The students chat back and forth in sign language, and Mr. Bitrus signs back. The group discusses using Arduino, an open-source electronics platform, and one student wonders how fingerprints can be stored. Mindful of Nigeria’s electricity problems, Mr. Bitrus genially advises the group to use a battery-powered keypad lock system first and incorporate a fingerprint feature later.
“It works well, rather than waste time reinventing the wheel,” Mr. Bitrus says. After nodding in agreement, the students excitedly start working.
This is just another afternoon in a club run by the Deaf Technology Foundation, a nonprofit co-founded by Mr. Bitrus in 2017 that trains Nigerian children and young adults who are deaf in computer programming and robotics. The students also work to improve their reading skills, and receive career guidance and counseling to help them believe in themselves.
Disaster reporting from Nigeria is back (or did it never go away?) and there is no shortage of material right now:
An influx of extremely malnourished children have overwhelmed hospitals in northeastern Nigeria, where millions of infants are suffering from a lack of food.
Health workers told The Telegraph that they are running out of space to treat young children in Nigeria’s troubled Borno state, where a combination of inflation, protracted conflict and climate shocks have driven a huge increase in food insecurity.
“It has never been like this, the influx was so high,” said Ruth Simon, a nurse for Médecins Sans Frontières (MSF) at the Therapeutic Feeding Centre in Maiduguri, the capital of the northeastern region. “Last month in particular, there were so many casualties they had to lay down on the floor in the corridor between tents. There was simply no bed space.”
In April, MSF’s medical team in the city admitted 1,250 severely malnourished children with complications – double the figure for the same month in 2023.
The centre has raced to expand amid concerns the situation could deteriorate in July and August – known as ‘the lean season’, when food stocks run out and hunger peaks.
“We can’t keep repeating these catastrophic scenarios year after year,” said Dr Simba Tirima, MSF’s Country Representative in Nigeria. “What will it take to make everyone take notice and act?”

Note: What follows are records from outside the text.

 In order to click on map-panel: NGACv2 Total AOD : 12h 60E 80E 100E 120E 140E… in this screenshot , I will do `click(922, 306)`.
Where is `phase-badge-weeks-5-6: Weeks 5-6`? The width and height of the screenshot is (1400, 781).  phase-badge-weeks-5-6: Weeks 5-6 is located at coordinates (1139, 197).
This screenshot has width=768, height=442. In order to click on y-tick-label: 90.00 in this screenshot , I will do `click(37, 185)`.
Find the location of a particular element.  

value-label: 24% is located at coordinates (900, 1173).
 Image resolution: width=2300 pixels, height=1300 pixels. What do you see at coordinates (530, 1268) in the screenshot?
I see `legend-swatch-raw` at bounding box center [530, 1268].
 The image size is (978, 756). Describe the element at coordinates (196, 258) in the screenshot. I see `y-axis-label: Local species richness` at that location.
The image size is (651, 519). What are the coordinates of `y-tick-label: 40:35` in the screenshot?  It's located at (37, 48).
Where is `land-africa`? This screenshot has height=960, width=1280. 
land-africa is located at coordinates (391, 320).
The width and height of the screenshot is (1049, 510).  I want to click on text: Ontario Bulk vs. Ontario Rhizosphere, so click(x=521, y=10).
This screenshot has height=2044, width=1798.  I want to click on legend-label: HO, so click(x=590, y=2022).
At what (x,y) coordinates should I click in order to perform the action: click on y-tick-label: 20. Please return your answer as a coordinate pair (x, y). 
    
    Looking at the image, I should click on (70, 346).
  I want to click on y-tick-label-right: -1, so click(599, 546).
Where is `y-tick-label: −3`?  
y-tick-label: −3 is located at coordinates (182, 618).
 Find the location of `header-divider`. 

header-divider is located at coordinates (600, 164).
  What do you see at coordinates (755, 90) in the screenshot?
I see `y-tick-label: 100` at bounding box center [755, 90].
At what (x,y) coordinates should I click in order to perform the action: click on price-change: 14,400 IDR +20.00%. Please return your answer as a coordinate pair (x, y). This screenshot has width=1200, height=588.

From the New York Times list of 40 best songs of 2024 so far:
Ibibio Sound Machine, ‘Pull the Rope’
The London-based, Nigerian-rooted band Ibibio Sound Machine has evolved into a starkly efficient electro-funk group, delivering community-minded messages in English and the Nigerian language Ibibio. “Pull the Rope” deploys an octave-hopping bass line, video-game blips and eventually a horn section to propel a constructive chant: “Even though we’re eager to trigger/Let’s pull the rope, together we hope.” PARELES
I always enjoy China modestly blowing its own trumpet about its work in Africa:
As a result of years of dedicated work, experts from the Chinese company Green Agriculture West Africa Ltd. (GAWAL) have developed a high-yield rice seed tailored to local conditions, which outperforms native varieties by over 20 percent. This seed, endorsed by Nigerian agricultural authorities, is now planted across two-thirds of the country's states.
Lawal Musa, a farmer from Jigawa State, has been growing this rice for several years. "Rice is vital in Nigeria and every family consumes it. With China's cooperation, Nigeria is on the path to achieving food self-sufficiency," he said, praising the rice for its high productivity and ability to withstand diseases and drought.
GAWAL, a leading seed company in Nigeria, contributed to the government's seed supply program by distributing over 30,000 tons of seeds across more than 30 states. Its effort has significantly boosted the country's rice production by more than 2 million tons.